Hemothorax is usually a complication of a chest injury, though other things can cause the condition as well -- it can even occur spontaneously. A person with hemothorax may feel stress or anxiety and not know why. While the condition can be mild with barely any symptoms, severe cases are medical emergencies. Catching hemothorax early is important for effective intervention. Treatment depends on severity, but anyone experiencing difficulty breathing or chest pain should call 911.
Knowing a little about the anatomy of the lungs helps understand what a hemothorax is and its profound effects on the body. A two-layer membrane covers each lung. The visceral layer surrounds the actual lung tissue, and the parietal layer connects to the chest wall. Between these two layers is a space called the pleural cavity. A hemothorax occurs when blood collects in this space.
The most common cause of hemothorax is blunt force trauma to the chest resulting from a sudden, intense impact. This can result from a car accident or a hard fall. Less common causes include blood clotting defects, lung or pleural cancer, tuberculosis, lung tissue death, or complications of thoracic or cardiac surgery.
Signs of hemothorax include anxiety, restlessness, chest pain, rapid heart rate, rapid shallow breathing, shortness of breath, and pale, cool, and clammy skin. In severe cases, people with hemothorax experience low blood pressure as a result of hypovolemic shock. Anyone experiencing a rapid heart rate and shortness of breath should seek emergency medical attention.
When a doctor suspected mild hemothorax, she will listen to lung sounds as a part of the physical exam. If the doctor notes decreased or absent lung sounds or other signs of distress, she will likely send the patient to the emergency room. Generally, the symptoms of moderate or severe hemothorax are quite dangerous, and the condition is a medical emergency if there is active bleeding.
The most common way to diagnose hemothorax is with a chest x-ray. The accumulation of blood is easily visible, but further testing may be needed. A CT scan can evaluate the extent of the damage. In emergency situations, a thoracentesis will drain the blood using a needle and syringe, and the surgeon may insert chest tubes so the blood can continue to drain. While these actions do not address the cause of the problem, they allow full expansion of the lung.
Because hemothorax is a serious condition that may be life-threatening, treatment progresses quickly. In addition to multiple tests, doctors are likely to put the patient on breathing support. For cases that are not too severe, supplemental oxygen may be enough.
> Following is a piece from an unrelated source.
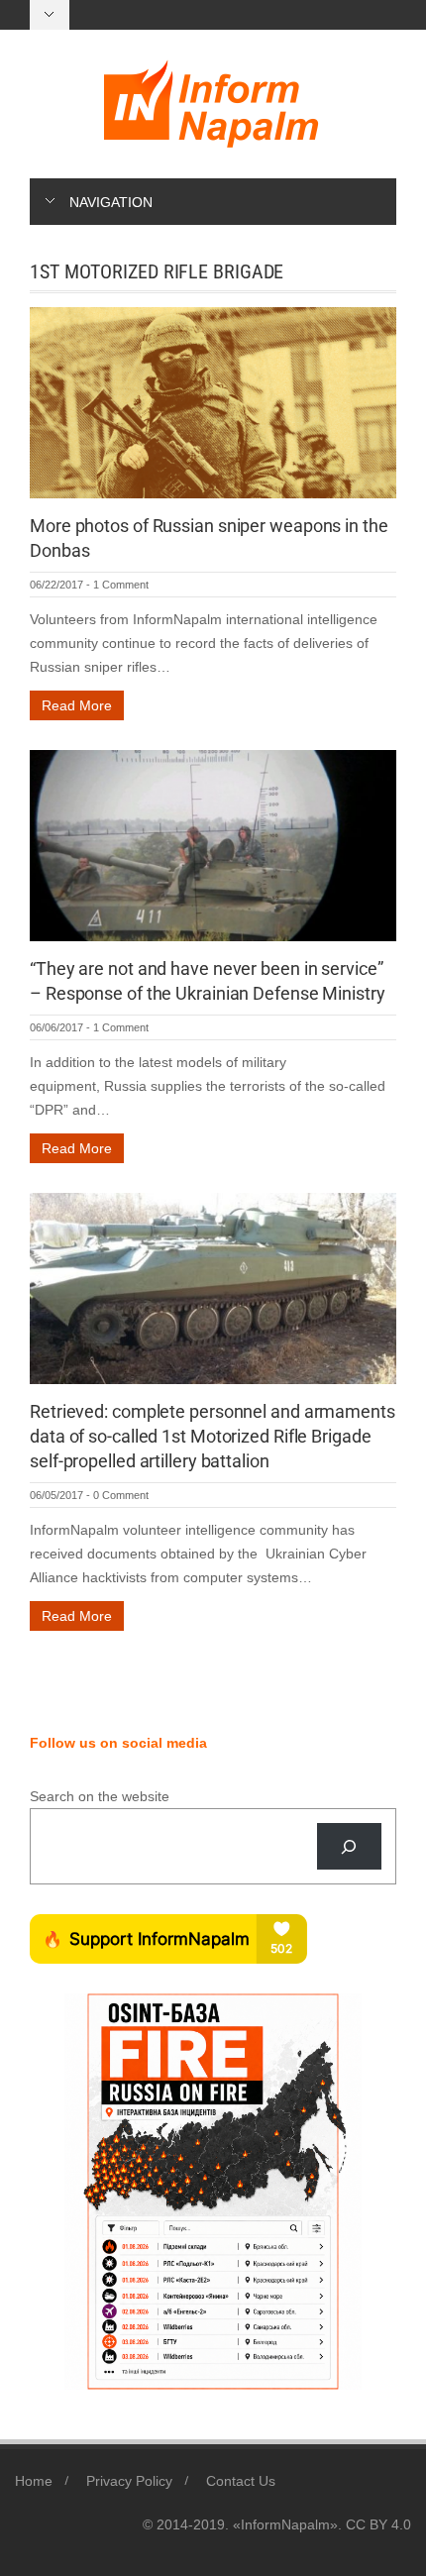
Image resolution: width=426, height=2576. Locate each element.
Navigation (111, 202)
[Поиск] (349, 1846)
In serious cases, the patients may require a breathing tube and ventilator. Fluids will also be given via IV to increase blood volume in the body.
The outcome of hemothorax depends on a few factors. Sometimes the injury causing the bleeding resolves on its own after the doctor has drained the blood and the lung can expand and recover. Some people may require surgery. If the injury is severe and blood rapidly accumulates, the outcome depends on how quickly the person receives treatment and how much blood was lost.
Complications can arise at any time. The person is at risk for empyema, an infection of the pleural space, and other issues depend on the underlying cause. Severe hemothorax can lead to shock and death, especially without immediate treatment. Respiratory failure, collapsed lungs, or pneumothorax can also occur. Once someone has recovered from hemothorax, they could be left with scarring of the pleura or lung tissue.
Hemothorax is dangerous for several reasons. As blood fills the pleural space, it prevents the lung from expanding, causing respiratory distress and even complete collapse if the blood is not removed quickly. A severe hemothorax is a massive internal bleed that depletes the blood volume circulated throughout the body by the heart.
Since blunt force trauma is the main cause of hemothorax, the best prevention is being safe. Wearing a seatbelt is key to preventing injury in the event of a car accident. Contact sports can also lead to chest injuries, so athletes should take care to wear proper safety equipment and see a doctor if they experience symptoms after an impact.